Redo your website without starting from scratch.

Paste the site you have. Redo Page reads your pages, photos, services, and proof, then builds you a cleaner version you can edit yourself in plain English.

No website yet? Start from scratch

Before and after Redo Page website transformation
Cleaner Redo Page version of the same dental website with a clearer headline, modern navigation, and stronger appointment call to action. Older BrightBite Dental homepage with dense navigation, small text, and a dated appointment call to action.

Same services, same photos, same proof - just pulled forward into a sharper site.


Four ways to fix a tired website.

Most people treat a bad website like it has one answer. The real choice is what you want to spend: time, money, momentum, or the raw material you already have.

Leave it

Customers quietly click away.

The same site, one more year behind.

Blank template

A weekend rebuilding the business from zero.

A clean shell you still have to fill.

Hire an agency

A bigger budget, a longer wait, and more handoffs.

A nicer site that may still be hard to update.


What Redo Page turns into a plan.

A useful website redo is not a pile of preferences. It is a clear path from what exists to what should be live next.

Your old site becomes the brief

Services, photos, pages, offers, and proof become the raw material instead of getting thrown away.

You ask for sharper pages

Tell Redo Page what should move, tighten, disappear, or become the main action.

The new site stays editable

Keep changing text, SEO, forms, photos, and pages after launch without reopening the redesign project.


Do not start over. Start from what you already have.

Most redesigns begin by deleting everything and staring at a blank theme. It feels clean. It is usually the slowest path, because the new site has to relearn the business from zero.

Your current site is dated, not worthless. Buried inside it are the services, wording, photos, pages, calls to action, and proof a better site needs.

Read the import guide

You do not need a giant rebrand. You need the site to catch up.

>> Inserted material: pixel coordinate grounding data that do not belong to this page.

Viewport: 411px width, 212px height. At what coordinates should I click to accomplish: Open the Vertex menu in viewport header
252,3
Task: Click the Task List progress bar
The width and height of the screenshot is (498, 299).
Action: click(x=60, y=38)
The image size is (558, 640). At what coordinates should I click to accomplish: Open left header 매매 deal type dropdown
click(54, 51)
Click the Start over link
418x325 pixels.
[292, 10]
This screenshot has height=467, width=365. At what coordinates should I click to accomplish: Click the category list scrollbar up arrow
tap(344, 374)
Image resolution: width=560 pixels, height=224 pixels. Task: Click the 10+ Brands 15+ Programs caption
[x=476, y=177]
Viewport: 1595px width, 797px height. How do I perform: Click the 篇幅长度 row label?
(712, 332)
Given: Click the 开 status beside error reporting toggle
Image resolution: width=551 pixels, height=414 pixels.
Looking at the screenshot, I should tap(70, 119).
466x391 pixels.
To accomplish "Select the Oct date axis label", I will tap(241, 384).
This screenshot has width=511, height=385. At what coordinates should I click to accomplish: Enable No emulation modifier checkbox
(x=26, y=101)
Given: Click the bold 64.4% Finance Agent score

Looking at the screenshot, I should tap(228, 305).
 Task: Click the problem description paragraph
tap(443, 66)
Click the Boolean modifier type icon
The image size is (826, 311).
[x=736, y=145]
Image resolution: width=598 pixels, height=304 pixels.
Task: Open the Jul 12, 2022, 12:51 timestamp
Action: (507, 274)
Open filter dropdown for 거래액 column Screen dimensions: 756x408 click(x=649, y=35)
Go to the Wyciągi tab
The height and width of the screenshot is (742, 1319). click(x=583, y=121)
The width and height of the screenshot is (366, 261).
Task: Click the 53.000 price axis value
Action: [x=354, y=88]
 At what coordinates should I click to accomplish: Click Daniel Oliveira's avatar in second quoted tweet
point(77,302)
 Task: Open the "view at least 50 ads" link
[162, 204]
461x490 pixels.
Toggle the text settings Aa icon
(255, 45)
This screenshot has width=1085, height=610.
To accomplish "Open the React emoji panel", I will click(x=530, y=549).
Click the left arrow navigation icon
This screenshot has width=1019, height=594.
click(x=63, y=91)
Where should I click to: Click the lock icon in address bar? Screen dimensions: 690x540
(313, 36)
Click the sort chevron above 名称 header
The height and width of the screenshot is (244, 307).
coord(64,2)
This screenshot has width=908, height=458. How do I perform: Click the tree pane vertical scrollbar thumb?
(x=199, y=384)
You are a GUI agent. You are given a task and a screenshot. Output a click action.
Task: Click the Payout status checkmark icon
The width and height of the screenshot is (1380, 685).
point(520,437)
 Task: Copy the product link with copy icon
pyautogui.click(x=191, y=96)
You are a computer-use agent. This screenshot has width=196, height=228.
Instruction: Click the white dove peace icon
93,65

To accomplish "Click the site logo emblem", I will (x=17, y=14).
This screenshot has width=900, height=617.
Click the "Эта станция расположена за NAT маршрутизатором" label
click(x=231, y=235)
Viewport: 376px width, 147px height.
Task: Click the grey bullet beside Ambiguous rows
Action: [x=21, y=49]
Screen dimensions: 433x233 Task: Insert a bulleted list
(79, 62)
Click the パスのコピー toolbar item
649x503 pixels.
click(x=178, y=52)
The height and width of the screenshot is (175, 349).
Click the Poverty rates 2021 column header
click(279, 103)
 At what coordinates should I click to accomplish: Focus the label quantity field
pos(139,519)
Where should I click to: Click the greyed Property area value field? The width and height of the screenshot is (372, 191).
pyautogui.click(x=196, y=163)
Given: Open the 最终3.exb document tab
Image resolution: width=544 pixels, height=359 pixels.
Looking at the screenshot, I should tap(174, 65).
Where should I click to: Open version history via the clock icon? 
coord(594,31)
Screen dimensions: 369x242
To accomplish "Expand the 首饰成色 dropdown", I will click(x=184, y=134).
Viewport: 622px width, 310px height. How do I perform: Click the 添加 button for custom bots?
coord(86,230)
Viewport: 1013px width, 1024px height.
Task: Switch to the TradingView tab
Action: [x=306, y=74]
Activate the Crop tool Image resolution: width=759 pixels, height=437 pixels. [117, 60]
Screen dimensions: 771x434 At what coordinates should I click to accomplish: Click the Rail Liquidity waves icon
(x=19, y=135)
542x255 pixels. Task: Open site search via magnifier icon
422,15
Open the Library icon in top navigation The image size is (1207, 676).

The homepage explains an older version of the business.

The best service, offer, or proof is buried three clicks deep.

You avoid sending people to the site because you know what they will see.

Simple edits still require a favor, a ticket, or a developer.


Ask for the version you wish existed.

You do not fill out a giant form. You talk to Redo Page like you would talk to the person who should have built your site.

“Bring my pricing up to the homepage and cut the long intro.”

“Make it obvious we serve the whole metro area, not just downtown.”

“Pull my five-star reviews onto the front page.”

“Swap every stock photo for the real ones from my gallery.”

“Add a quote-request form and put the button in the header.”

“Make it readable on a phone - that is where my customers are.”


From old URL to editable site.

The point is not to make a mood board. The point is to get a useful first version fast, then keep improving it without waiting on anyone.

Paste the site you have

Start with the current URL. Redo Page reads the existing site as context, so you are not answering a giant blank questionnaire.

Ask for the version you wish existed

Modernize the message, tighten the pages, bring the offer forward, and keep the details customers already recognize.

Keep it current after launch

Click text, swap images, ask AI for edits, add forms, update SEO, and publish without turning every change into a project.


What a redo looks like from start to finish.

Say you run a three-location service business. Your homepage still lists an old service area, the best reviews are buried, and the booking number is wrong.

You paste the URL. Redo Page reads the site, pulls the real services, pages, photos, and proof into a cleaner draft, and moves the main action where visitors can see it.

Then you type, “Make the emergency line the main button and add a contact form.” The old site stays live until the new version is ready.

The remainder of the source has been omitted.